◆ Activity
Look through the records below, and copy out every line that holds the string "computer".

◆ Material provided
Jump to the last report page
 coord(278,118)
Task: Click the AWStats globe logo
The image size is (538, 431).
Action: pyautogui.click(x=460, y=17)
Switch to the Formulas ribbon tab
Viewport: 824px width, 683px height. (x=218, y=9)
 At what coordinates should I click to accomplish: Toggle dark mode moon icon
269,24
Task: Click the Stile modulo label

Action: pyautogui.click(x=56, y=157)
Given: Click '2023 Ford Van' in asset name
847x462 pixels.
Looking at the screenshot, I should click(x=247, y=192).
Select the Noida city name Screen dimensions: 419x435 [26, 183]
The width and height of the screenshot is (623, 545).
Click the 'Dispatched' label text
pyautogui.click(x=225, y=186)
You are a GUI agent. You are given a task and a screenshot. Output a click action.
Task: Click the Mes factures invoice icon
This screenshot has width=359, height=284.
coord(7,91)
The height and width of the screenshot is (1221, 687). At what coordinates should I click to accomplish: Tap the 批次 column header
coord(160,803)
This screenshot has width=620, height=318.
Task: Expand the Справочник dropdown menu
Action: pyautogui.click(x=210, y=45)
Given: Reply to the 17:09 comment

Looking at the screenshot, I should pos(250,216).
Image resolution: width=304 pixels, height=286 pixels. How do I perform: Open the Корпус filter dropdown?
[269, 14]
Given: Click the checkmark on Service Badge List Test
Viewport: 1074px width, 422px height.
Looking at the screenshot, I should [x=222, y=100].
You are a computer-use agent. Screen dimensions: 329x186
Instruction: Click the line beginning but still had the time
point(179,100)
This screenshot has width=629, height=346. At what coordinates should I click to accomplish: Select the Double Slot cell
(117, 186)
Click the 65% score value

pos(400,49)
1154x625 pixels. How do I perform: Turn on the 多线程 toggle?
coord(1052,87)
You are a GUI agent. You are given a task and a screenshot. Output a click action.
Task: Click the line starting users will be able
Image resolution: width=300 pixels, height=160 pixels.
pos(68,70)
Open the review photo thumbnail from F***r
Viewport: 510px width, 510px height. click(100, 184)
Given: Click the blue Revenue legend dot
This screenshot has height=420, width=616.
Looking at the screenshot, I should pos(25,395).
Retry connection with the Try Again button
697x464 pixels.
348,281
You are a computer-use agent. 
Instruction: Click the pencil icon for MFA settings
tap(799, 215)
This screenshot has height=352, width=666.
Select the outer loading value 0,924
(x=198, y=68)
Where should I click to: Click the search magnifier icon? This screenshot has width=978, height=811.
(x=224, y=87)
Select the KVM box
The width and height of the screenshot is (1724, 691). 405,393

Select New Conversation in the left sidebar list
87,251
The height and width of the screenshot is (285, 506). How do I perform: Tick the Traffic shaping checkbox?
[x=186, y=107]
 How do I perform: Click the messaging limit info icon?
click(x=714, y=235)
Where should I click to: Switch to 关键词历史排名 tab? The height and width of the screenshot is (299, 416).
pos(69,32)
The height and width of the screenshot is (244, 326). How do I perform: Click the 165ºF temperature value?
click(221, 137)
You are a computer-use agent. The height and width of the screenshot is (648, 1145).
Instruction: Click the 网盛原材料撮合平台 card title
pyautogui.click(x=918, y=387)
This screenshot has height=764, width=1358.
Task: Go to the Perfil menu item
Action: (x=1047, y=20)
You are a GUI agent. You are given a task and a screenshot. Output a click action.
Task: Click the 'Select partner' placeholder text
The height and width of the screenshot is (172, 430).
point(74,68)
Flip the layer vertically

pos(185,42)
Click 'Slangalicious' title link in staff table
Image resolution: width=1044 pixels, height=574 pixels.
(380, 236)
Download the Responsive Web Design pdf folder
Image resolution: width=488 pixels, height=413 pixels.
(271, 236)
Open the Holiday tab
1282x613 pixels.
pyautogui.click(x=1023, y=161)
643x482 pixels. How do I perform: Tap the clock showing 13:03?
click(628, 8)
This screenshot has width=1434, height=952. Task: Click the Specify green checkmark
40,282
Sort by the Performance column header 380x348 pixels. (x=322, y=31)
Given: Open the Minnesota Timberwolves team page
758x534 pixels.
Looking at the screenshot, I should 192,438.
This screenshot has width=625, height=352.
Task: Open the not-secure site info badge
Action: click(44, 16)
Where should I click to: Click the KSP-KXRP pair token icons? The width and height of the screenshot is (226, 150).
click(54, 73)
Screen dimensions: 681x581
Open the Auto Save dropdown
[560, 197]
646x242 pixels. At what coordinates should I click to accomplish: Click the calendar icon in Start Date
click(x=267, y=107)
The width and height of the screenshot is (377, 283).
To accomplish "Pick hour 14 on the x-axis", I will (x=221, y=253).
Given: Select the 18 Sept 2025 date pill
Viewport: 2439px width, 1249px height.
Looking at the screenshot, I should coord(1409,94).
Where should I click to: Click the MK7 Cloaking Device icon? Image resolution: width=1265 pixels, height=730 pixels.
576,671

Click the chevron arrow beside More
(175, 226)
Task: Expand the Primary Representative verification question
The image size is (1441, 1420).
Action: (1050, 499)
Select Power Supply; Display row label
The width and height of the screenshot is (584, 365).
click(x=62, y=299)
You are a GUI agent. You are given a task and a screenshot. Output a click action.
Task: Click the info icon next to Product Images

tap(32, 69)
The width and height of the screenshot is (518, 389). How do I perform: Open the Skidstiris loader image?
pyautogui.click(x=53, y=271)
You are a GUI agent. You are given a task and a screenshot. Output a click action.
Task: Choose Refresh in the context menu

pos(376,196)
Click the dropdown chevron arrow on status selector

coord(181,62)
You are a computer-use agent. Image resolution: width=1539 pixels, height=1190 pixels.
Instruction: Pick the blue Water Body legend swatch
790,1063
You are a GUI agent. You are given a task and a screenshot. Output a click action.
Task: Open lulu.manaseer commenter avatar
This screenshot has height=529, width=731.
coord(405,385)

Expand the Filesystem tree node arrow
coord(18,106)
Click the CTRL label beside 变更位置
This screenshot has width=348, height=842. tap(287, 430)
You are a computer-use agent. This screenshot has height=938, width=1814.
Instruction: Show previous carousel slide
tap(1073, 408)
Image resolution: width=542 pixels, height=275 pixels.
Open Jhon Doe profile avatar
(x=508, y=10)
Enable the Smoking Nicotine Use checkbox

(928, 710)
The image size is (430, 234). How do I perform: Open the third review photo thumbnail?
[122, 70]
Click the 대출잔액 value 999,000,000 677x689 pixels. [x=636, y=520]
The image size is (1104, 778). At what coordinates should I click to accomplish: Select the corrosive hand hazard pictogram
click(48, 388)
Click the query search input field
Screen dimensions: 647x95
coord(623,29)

◆ Solution below
You are a computer-use agent. Screen dimensions: 329x186
You are a computer-use agent. 
You are a computer-use agent. The height and width of the screenshot is (648, 1145).
You are a computer-use agent. Image resolution: width=1539 pixels, height=1190 pixels.
You are a computer-use agent. This screenshot has height=938, width=1814.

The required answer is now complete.